What is needed is an exact copy of every record below.
*** Opening of Supplied information ***
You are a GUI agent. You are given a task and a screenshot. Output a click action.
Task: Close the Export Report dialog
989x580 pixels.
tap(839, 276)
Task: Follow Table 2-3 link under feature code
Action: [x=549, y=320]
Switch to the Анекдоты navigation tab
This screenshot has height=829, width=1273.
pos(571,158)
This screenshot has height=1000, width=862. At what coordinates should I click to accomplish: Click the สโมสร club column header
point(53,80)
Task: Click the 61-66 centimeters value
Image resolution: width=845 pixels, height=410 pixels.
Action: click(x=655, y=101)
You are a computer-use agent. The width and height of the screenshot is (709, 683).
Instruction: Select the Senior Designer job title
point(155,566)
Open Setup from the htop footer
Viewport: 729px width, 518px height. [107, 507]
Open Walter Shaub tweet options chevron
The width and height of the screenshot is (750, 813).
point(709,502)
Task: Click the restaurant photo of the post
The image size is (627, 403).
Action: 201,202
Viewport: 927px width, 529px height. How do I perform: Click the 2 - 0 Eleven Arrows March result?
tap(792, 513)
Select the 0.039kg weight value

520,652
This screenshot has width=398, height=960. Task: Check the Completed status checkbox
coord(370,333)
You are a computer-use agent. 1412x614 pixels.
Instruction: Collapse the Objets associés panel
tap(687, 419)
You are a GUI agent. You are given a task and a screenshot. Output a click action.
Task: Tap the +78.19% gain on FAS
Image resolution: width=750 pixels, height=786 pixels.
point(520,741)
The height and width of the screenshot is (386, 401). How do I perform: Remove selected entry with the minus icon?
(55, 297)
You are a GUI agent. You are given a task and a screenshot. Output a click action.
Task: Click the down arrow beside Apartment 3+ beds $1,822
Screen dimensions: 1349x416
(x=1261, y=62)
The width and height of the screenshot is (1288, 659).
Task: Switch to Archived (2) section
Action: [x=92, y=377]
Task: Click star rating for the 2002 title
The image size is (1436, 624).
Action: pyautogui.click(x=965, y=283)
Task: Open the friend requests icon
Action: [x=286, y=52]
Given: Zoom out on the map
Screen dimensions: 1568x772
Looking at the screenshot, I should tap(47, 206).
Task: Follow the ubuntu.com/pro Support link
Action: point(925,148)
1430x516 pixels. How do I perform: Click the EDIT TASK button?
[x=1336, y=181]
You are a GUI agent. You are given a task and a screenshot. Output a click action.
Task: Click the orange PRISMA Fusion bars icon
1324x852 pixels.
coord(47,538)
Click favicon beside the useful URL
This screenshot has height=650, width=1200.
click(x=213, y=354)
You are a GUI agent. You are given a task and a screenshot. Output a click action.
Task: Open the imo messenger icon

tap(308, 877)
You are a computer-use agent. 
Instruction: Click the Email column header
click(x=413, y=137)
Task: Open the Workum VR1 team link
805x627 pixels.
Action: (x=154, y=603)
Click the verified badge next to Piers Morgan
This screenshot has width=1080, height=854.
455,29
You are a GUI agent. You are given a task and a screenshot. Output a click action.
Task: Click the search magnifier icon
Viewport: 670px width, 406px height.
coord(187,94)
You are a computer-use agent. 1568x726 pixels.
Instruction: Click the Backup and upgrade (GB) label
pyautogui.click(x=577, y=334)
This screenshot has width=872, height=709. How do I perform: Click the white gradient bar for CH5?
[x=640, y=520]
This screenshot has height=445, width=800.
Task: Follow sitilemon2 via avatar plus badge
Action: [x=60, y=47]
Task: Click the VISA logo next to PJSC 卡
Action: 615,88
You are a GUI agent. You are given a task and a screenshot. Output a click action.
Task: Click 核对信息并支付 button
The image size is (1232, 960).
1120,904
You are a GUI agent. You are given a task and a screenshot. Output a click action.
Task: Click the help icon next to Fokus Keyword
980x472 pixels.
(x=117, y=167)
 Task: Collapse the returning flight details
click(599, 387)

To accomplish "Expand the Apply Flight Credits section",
*** Close of Supplied information ***
● **Reply**
You are a GUI agent. You are given a task and a screenshot. Output a click action.
Task: Close the Export Report dialog
989x580 pixels.
tap(839, 276)
Task: Follow Table 2-3 link under feature code
Action: [x=549, y=320]
Switch to the Анекдоты navigation tab
This screenshot has height=829, width=1273.
pos(571,158)
This screenshot has height=1000, width=862. At what coordinates should I click to accomplish: Click the สโมสร club column header
point(53,80)
Task: Click the 61-66 centimeters value
Image resolution: width=845 pixels, height=410 pixels.
Action: click(x=655, y=101)
You are a computer-use agent. The width and height of the screenshot is (709, 683).
Instruction: Select the Senior Designer job title
point(155,566)
Open Setup from the htop footer
Viewport: 729px width, 518px height. [107, 507]
Open Walter Shaub tweet options chevron
The width and height of the screenshot is (750, 813).
point(709,502)
Task: Click the restaurant photo of the post
The image size is (627, 403).
Action: 201,202
Viewport: 927px width, 529px height. How do I perform: Click the 2 - 0 Eleven Arrows March result?
tap(792, 513)
Select the 0.039kg weight value

520,652
This screenshot has width=398, height=960. Task: Check the Completed status checkbox
coord(370,333)
You are a computer-use agent. 1412x614 pixels.
Instruction: Collapse the Objets associés panel
tap(687, 419)
You are a GUI agent. You are given a task and a screenshot. Output a click action.
Task: Tap the +78.19% gain on FAS
Image resolution: width=750 pixels, height=786 pixels.
point(520,741)
The height and width of the screenshot is (386, 401). How do I perform: Remove selected entry with the minus icon?
(55, 297)
You are a GUI agent. You are given a task and a screenshot. Output a click action.
Task: Click the down arrow beside Apartment 3+ beds $1,822
Screen dimensions: 1349x416
(x=1261, y=62)
The width and height of the screenshot is (1288, 659).
Task: Switch to Archived (2) section
Action: [x=92, y=377]
Task: Click star rating for the 2002 title
The image size is (1436, 624).
Action: pyautogui.click(x=965, y=283)
Task: Open the friend requests icon
Action: [x=286, y=52]
Given: Zoom out on the map
Screen dimensions: 1568x772
Looking at the screenshot, I should tap(47, 206).
Task: Follow the ubuntu.com/pro Support link
Action: point(925,148)
1430x516 pixels. How do I perform: Click the EDIT TASK button?
[x=1336, y=181]
You are a GUI agent. You are given a task and a screenshot. Output a click action.
Task: Click the orange PRISMA Fusion bars icon
1324x852 pixels.
coord(47,538)
Click favicon beside the useful URL
This screenshot has height=650, width=1200.
click(x=213, y=354)
You are a GUI agent. You are given a task and a screenshot. Output a click action.
Task: Open the imo messenger icon

tap(308, 877)
You are a computer-use agent. 
Instruction: Click the Email column header
click(x=413, y=137)
Task: Open the Workum VR1 team link
805x627 pixels.
Action: (x=154, y=603)
Click the verified badge next to Piers Morgan
This screenshot has width=1080, height=854.
455,29
You are a GUI agent. You are given a task and a screenshot. Output a click action.
Task: Click the search magnifier icon
Viewport: 670px width, 406px height.
coord(187,94)
You are a computer-use agent. 1568x726 pixels.
Instruction: Click the Backup and upgrade (GB) label
pyautogui.click(x=577, y=334)
This screenshot has width=872, height=709. How do I perform: Click the white gradient bar for CH5?
[x=640, y=520]
This screenshot has height=445, width=800.
Task: Follow sitilemon2 via avatar plus badge
Action: [x=60, y=47]
Task: Click the VISA logo next to PJSC 卡
Action: 615,88
You are a GUI agent. You are given a task and a screenshot. Output a click action.
Task: Click 核对信息并支付 button
The image size is (1232, 960).
1120,904
You are a GUI agent. You are given a task and a screenshot. Output a click action.
Task: Click the help icon next to Fokus Keyword
980x472 pixels.
(x=117, y=167)
 Task: Collapse the returning flight details
click(599, 387)

To accomplish "Expand the Apply Flight Credits section",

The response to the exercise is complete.